### Work request
Begin at the line below that has "The width and height of the screenshot is (713, 389)." and stop after the line that has "Given: Click the". Please restate only those lines, word for word.

### Given entries
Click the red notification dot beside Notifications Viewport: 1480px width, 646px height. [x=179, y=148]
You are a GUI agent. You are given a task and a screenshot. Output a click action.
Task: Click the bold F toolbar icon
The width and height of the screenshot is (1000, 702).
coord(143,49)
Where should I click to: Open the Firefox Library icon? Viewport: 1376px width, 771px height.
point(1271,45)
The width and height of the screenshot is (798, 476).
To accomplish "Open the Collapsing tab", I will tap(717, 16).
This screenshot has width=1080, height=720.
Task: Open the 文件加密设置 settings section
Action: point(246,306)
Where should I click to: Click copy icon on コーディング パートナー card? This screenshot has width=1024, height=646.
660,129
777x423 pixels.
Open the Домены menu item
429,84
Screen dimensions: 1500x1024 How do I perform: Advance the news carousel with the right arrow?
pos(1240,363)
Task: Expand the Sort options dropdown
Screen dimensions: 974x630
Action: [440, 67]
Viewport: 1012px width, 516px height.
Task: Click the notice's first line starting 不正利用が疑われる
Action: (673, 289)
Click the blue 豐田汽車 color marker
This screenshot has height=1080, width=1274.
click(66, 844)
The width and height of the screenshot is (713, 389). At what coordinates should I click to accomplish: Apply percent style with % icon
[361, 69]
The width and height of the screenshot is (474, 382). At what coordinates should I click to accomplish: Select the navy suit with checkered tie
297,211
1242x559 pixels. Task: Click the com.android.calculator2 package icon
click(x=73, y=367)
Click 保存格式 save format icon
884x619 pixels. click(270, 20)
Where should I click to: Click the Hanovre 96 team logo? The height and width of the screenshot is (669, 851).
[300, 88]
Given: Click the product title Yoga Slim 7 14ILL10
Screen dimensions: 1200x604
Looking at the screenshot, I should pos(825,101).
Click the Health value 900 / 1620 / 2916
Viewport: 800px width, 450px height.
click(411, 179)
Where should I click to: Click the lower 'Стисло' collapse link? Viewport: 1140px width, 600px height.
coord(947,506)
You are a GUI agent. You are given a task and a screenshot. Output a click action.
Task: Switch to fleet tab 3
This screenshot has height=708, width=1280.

### Completed task
The width and height of the screenshot is (713, 389). At what coordinates should I click to accomplish: Apply percent style with % icon
[361, 69]
The width and height of the screenshot is (474, 382). At what coordinates should I click to accomplish: Select the navy suit with checkered tie
297,211
1242x559 pixels. Task: Click the com.android.calculator2 package icon
click(x=73, y=367)
Click 保存格式 save format icon
884x619 pixels. click(270, 20)
Where should I click to: Click the Hanovre 96 team logo? The height and width of the screenshot is (669, 851).
[300, 88]
Given: Click the product title Yoga Slim 7 14ILL10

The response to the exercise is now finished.